- EXTRACTED ENTRIES -

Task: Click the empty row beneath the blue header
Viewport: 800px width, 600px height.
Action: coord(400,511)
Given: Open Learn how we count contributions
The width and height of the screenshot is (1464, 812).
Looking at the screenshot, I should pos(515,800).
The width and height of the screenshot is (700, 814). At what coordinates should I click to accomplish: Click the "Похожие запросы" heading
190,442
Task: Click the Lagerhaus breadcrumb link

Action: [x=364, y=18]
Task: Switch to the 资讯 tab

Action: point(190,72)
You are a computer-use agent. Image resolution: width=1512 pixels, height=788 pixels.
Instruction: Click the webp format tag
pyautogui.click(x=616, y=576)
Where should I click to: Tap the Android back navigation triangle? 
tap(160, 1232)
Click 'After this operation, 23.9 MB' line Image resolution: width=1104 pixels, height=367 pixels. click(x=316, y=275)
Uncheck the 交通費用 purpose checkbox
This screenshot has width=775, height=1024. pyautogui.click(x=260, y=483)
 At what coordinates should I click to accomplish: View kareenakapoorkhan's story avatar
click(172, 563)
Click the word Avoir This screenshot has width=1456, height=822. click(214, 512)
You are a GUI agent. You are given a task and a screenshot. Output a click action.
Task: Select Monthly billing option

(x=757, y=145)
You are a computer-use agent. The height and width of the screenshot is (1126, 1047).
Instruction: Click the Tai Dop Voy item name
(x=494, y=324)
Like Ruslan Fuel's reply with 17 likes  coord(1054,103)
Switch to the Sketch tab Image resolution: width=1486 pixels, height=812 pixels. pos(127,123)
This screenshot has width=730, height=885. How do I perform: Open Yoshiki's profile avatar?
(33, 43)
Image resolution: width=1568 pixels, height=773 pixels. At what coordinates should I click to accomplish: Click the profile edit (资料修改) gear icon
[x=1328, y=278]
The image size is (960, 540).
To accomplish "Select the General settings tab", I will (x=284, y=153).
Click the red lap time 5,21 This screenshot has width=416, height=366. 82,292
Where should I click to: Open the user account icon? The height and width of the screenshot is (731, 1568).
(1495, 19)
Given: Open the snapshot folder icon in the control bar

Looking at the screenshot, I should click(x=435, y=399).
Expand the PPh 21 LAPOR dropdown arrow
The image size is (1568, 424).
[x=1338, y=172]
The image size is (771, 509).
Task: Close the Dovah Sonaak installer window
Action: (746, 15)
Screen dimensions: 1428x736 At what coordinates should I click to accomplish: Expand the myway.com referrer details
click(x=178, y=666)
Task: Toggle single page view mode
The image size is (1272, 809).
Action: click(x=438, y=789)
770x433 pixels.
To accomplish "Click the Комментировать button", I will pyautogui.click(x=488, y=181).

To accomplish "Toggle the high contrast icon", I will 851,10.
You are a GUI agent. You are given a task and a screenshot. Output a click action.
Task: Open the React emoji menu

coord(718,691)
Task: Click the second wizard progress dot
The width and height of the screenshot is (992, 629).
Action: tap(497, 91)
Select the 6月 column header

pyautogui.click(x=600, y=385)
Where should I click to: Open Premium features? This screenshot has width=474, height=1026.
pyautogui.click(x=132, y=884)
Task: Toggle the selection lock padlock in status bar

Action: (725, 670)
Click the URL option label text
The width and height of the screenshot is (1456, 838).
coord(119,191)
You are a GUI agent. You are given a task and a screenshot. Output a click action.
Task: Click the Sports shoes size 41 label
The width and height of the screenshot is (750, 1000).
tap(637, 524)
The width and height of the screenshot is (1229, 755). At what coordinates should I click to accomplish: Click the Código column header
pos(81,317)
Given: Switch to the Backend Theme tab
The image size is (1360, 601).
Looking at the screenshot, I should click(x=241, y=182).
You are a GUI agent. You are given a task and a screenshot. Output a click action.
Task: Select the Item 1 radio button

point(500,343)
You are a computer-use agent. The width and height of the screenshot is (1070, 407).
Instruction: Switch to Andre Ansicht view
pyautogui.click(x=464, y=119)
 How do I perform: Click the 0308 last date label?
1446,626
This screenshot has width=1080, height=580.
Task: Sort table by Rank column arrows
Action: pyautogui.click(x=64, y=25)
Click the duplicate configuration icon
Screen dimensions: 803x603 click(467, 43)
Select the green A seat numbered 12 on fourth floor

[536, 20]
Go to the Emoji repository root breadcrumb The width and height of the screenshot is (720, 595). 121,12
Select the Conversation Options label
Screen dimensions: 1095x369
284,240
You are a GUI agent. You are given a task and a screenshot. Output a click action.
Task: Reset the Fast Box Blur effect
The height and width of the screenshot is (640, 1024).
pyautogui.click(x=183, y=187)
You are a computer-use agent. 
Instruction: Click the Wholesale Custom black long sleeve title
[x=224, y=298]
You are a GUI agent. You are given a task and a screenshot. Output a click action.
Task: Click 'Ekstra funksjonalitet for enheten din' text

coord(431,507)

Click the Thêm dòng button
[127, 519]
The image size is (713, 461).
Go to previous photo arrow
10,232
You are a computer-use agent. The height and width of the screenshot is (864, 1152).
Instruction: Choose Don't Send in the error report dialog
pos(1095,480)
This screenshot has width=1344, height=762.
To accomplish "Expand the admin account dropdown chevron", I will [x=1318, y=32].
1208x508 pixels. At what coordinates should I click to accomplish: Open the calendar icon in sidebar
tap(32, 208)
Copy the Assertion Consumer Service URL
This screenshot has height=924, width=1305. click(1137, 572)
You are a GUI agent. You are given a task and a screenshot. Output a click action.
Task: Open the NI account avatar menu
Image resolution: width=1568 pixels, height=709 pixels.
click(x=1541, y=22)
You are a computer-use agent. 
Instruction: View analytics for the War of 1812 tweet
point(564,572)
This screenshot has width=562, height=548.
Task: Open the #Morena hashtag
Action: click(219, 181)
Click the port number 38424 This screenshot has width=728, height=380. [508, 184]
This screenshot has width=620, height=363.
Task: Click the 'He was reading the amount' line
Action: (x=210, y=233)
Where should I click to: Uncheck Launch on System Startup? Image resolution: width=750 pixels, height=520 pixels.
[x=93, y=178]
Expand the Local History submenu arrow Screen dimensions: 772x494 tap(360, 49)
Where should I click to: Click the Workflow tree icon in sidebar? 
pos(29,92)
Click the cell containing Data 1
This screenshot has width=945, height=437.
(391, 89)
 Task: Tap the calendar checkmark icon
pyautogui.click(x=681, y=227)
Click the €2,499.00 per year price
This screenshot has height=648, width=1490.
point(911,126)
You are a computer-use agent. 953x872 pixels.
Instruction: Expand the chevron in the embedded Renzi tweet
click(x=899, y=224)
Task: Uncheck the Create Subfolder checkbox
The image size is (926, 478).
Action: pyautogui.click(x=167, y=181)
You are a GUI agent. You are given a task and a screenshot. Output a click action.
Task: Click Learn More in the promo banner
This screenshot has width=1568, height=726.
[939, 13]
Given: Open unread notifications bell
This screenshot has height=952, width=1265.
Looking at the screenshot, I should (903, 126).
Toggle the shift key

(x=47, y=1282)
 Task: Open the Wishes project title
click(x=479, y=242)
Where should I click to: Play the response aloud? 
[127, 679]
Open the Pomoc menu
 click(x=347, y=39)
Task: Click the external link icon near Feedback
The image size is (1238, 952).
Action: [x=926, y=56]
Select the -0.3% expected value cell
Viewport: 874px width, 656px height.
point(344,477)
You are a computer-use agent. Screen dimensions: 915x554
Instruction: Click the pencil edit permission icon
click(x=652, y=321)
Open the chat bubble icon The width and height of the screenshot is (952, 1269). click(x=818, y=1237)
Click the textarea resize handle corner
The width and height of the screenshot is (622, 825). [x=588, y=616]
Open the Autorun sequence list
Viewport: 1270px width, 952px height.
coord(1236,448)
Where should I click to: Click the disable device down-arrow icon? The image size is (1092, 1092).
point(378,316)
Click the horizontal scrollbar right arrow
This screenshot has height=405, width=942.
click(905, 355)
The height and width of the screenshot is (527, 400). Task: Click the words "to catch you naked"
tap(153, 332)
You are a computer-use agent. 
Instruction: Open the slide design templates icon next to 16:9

- PROBLEM DETAILS -
Every line with the string "will" in the material should be returned.

- WRITTEN REPLY -
To accomplish "Select the General settings tab", I will (x=284, y=153).
To accomplish "Click the Комментировать button", I will pyautogui.click(x=488, y=181).
To accomplish "Toggle the high contrast icon", I will 851,10.
To accomplish "Expand the admin account dropdown chevron", I will [x=1318, y=32].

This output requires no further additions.